**Tasks to carry out**
(A) Reproduce the part of the photobiomodulation article that begins at the words "Stimulation in the" and stops after the words "can accelerate healing.".
(B) Carry the article on light therapy for brain conditions forward from its last sentence by writing the passage that would come next.

**Reading passage**
HANLI LIU AND MICHAEL CHO, UNIVERSITY OF TEXAS AT ARLINGTON
Clinicians have long sought to understand the physiological causes of brain dysfunction. The adverse effects are sometimes attributed to traumatic brain injury or to aging. While some of the dysfunctional processes are becoming better understood, much is still to be learned about treatment and prevention of lasting effects on the brain from accidents or illnesses. It is time for doctors and researchers to seriously consider nonbiologic alternatives for treatment of brain conditions — such as noninvasive photostimulation — to fill in the gaps left by traditional medical approaches.
These advancements lead toward the conclusion that by optimizing photostimulation, mental alertness can be boosted and the level of oxidative stress can be reduced in the brain.
Photobiomodulation (PBM) is the term coined to describe low-power light stimulation, which has been utilized in a wide range of biomedical applications. Light-based therapeutic modalities in the near-infrared range of the electromagnetic spectrum are being refined to change subcellular events that influence physiological functions. These therapies could unlock some of the answers that other medical treatments have not yet found through the use of emerging nonbiologic technologies.
Stimulation in the NIR wavelengths is a focal point of the development of light-based therapeutics because of the absorption of these wavelengths by proteins that contain heme groups, such as hemoglobin and cytochrome c oxidase (CCO). Specifically, photons of appropriate wavelengths can affect CCO activity in the mitochondria. In this process, CCO accepts a photon and dissociates nitric oxide (NO). Flux through the electron transport chain is enhanced as a result, causing an increased production of powerful signaling molecules, including adenosine triphosphate (ATP), reactive oxygen species (ROS), and NO-mediated anti-inflammatory events that can accelerate healing.
Interestingly, fatigue may be overcome by increasing the body’s production of ATP. Moreover, a transient increase in ROS triggers activation of ROS-sequestering enzymes that lead to a reduction in oxidative stress over time. Oxidative stress can be the cause of everything from depression to Parkinson’s disease. Taken collectively, these advancements lead toward the conclusion that by optimizing photostimulation, mental alertness can be boosted and the level of oxidative stress can be reduced in the brain.

**Data below**
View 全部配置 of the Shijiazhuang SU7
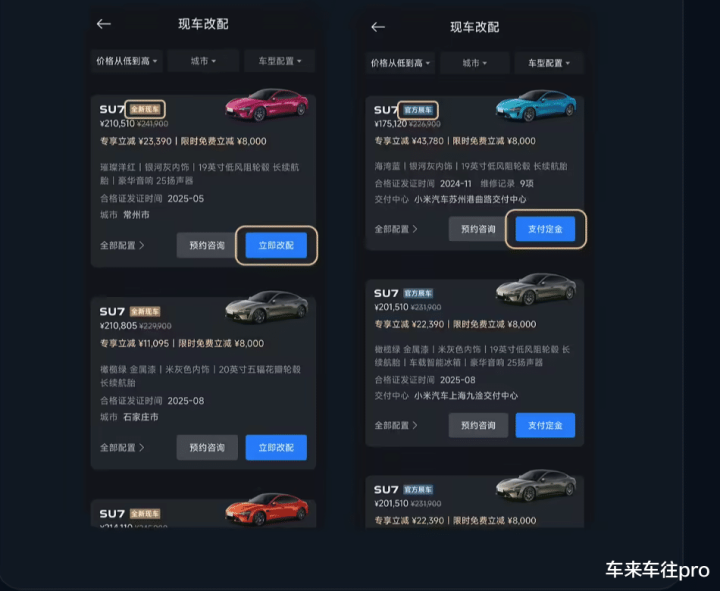This screenshot has height=591, width=720. [122, 447]
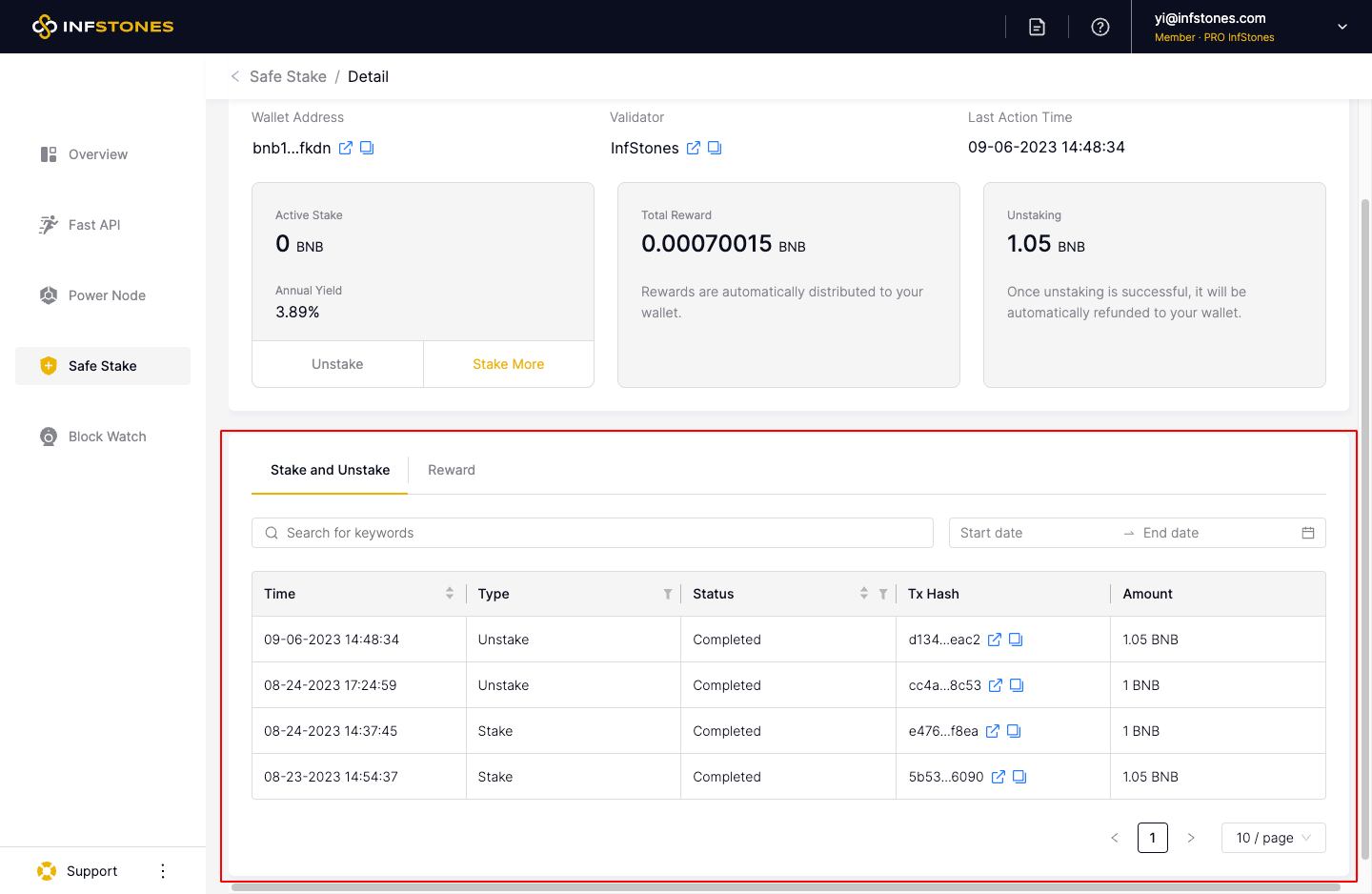Open InfStones validator external link icon

[694, 148]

**Written responses**
(A)
Stimulation in the NIR wavelengths is a focal point of the development of light-based therapeutics because of the absorption of these wavelengths by proteins that contain heme groups, such as hemoglobin and cytochrome c oxidase (CCO). Specifically, photons of appropriate wavelengths can affect CCO activity in the mitochondria. In this process, CCO accepts a photon and dissociates nitric oxide (NO). Flux through the electron transport chain is enhanced as a result, causing an increased production of powerful signaling molecules, including adenosine triphosphate (ATP), reactive oxygen species (ROS), and NO-mediated anti-inflammatory events that can accelerate healing.

(B)
It should be noted here that there are likely more light-sensitive molecules that can respond to PBM, but they haven’t been fully elucidated yet. In addition to the heme group that contains proteins, light-activated ion channels could be just as important and initiate the subsequent intracellular signaling pathways.
The delivery of PBM to the human brain, along with the sought-after therapeutic effects it can have, still remains a challenge. Unlike many well-known laser treatments for dermatological disorders, accessing the brain with light is not simple, as the brain is protected by a thick skull that substantially attenuates the light intensity. Thus, establishing quantitative relationships that effectively regulate the light intensity delivered versus the optical dose received by the brain tissue are key to utilizing PBM as an efficacious therapeutic or protective treatment.
It is in pursuit of this objective that innovative technologies are rapidly converging into wearable technology that can provide continuous therapy and measurement.
While these light-based treatment concepts may still be emerging, it now seems feasible to design, test, and validate potential treatment modalities that offer the significant advantages of utilizing nonbiologic and noninvasive photostimulation. Besides, photobiomodulation itself needs to be recognized as a viable alternative to drug therapy, and as such should be provided with adequate funding opportunities to develop entirely new options for treatment of debilitating conditions.
Meet the authors
Hanli Liu, Ph.D., received her doctorate in physics from Wake Forest University, followed by postdoctoral training at the University of Pennsylvania. She is a full professor of bioengineering and a distinguished university professor at the University of Texas at Arlington. She is also a fellow of the American Institute for Medical and Biological Engineering. Her expertise lies in near-infrared spectroscopy of tissues, functional optical brain imaging, and transcranial photobiomodulation (tPBM); email: [email protected].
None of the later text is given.